Según el acuerdo, 3M aportará una cantidad total de 6.000 millones de dólares entre 2023 y 2029, que se distribuye en 5.000 millones en efectivo y 1.000 millones en acciones propias. De esta manera, el gigante manufacturero pone fin a años de litigio entre 3M y su filial Aearo Technologies (adquirida en 2008) y cientos de miles de soldados estadounidenses que alegan que los tapones defectuosos dañaron su audición. Sin embargo, la compañía sostiene que sus productos son efectivos cuando se usan adecuadamente.

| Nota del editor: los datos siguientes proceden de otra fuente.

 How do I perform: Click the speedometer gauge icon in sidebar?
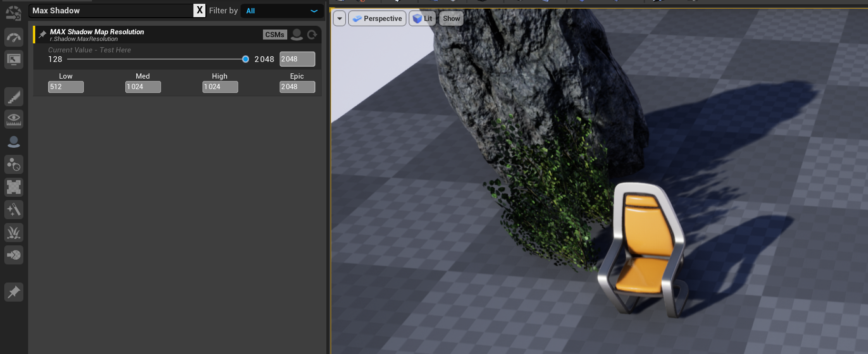[14, 37]
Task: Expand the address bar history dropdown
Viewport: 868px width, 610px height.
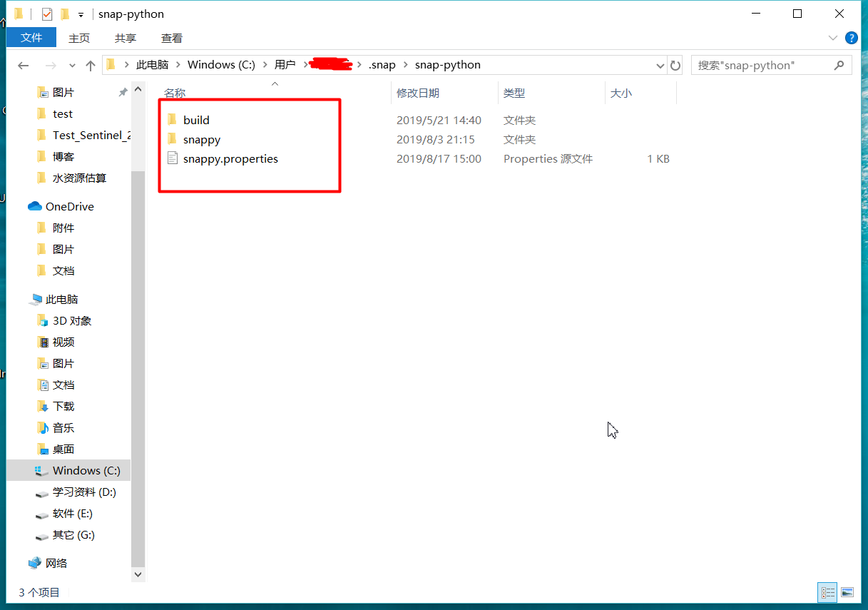Action: click(x=660, y=64)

Los tapones para los oídos fueron desarrollados por Aearon Technologies en 1999 y se vendieron hasta el 2015. No obstante, estos no evitaron que más de cientos de miles de militares sufrieran pérdidas auditivas al estar sometidos al ruido de disparos y explosiones en conflictos armados como los de Afganistán e Irak. Por ello, el conglomerado había sido demandado por más de 250.000 veteranos del ejército.

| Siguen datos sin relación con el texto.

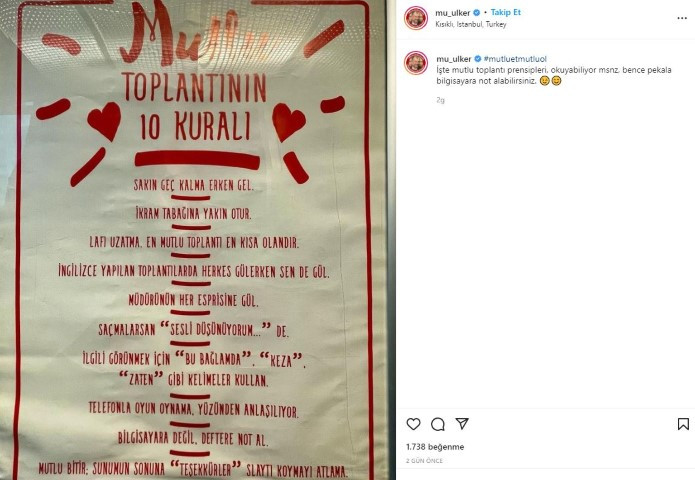Open mu_ulker profile from the caption username
The width and height of the screenshot is (695, 480).
click(453, 59)
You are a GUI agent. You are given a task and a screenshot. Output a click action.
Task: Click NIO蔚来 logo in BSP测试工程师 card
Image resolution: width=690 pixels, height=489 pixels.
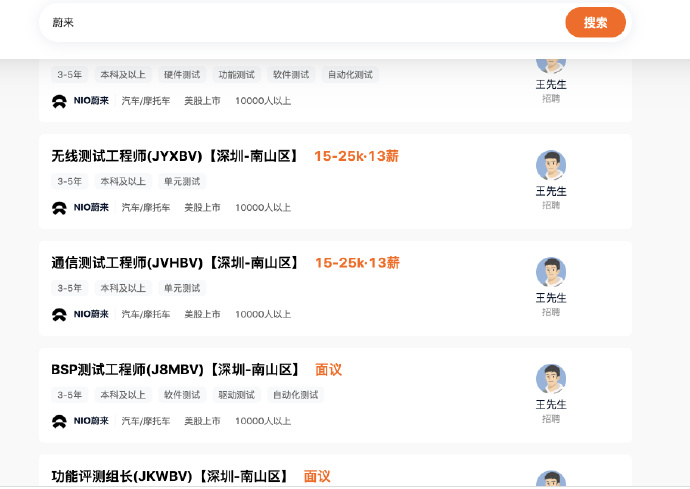tap(80, 421)
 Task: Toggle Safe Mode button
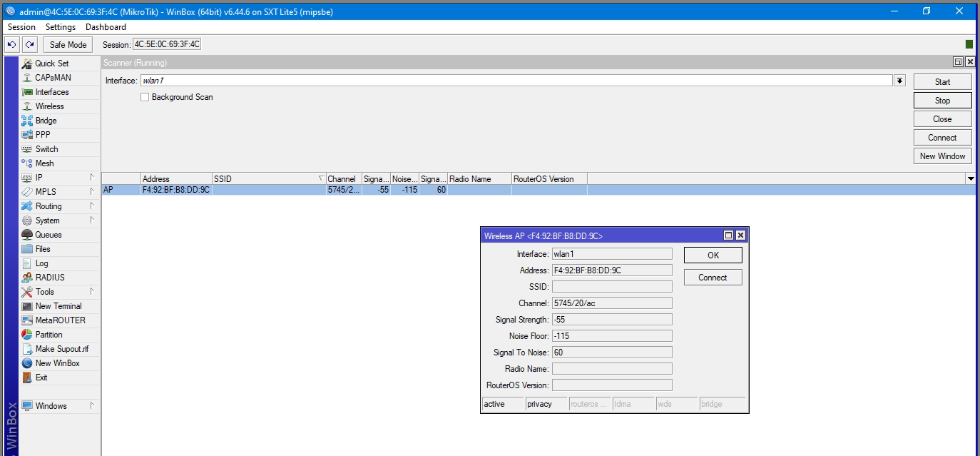point(68,44)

Según los abogados de los demandantes, “este acuerdo histórico representa una tremenda victoria para los miles de hombres y mujeres que sirvieron valientemente a nuestro país y regresaron a casa con lesiones auditivas que les alteraron la vida”.

Financiar sus responsabilidades

Aearo se declaró en quiebra en julio de 2022, y 3M prometió 1.000 millones para financiar sus responsabilidades derivadas de las demandas por los tapones. Sin embargo, el juez encargado del caso rechazó que las indemnizaciones se limitase a la filial con el argumento de que formaba parte de un conglomerado mayor.

Ahora bien, a esta problemática se le suma el de los conocidos ‘químicos eternos’. 3M llegó a un pacto extrajudicial para pagar hasta 12.500 millones de dólares por la contaminación del agua con sus perfluoroalquilos (PFAS), un grupo de agentes químicos que no se degradan y pueden acumularse con el paso del tiempo, con efectos perjudiciales para la salud humana.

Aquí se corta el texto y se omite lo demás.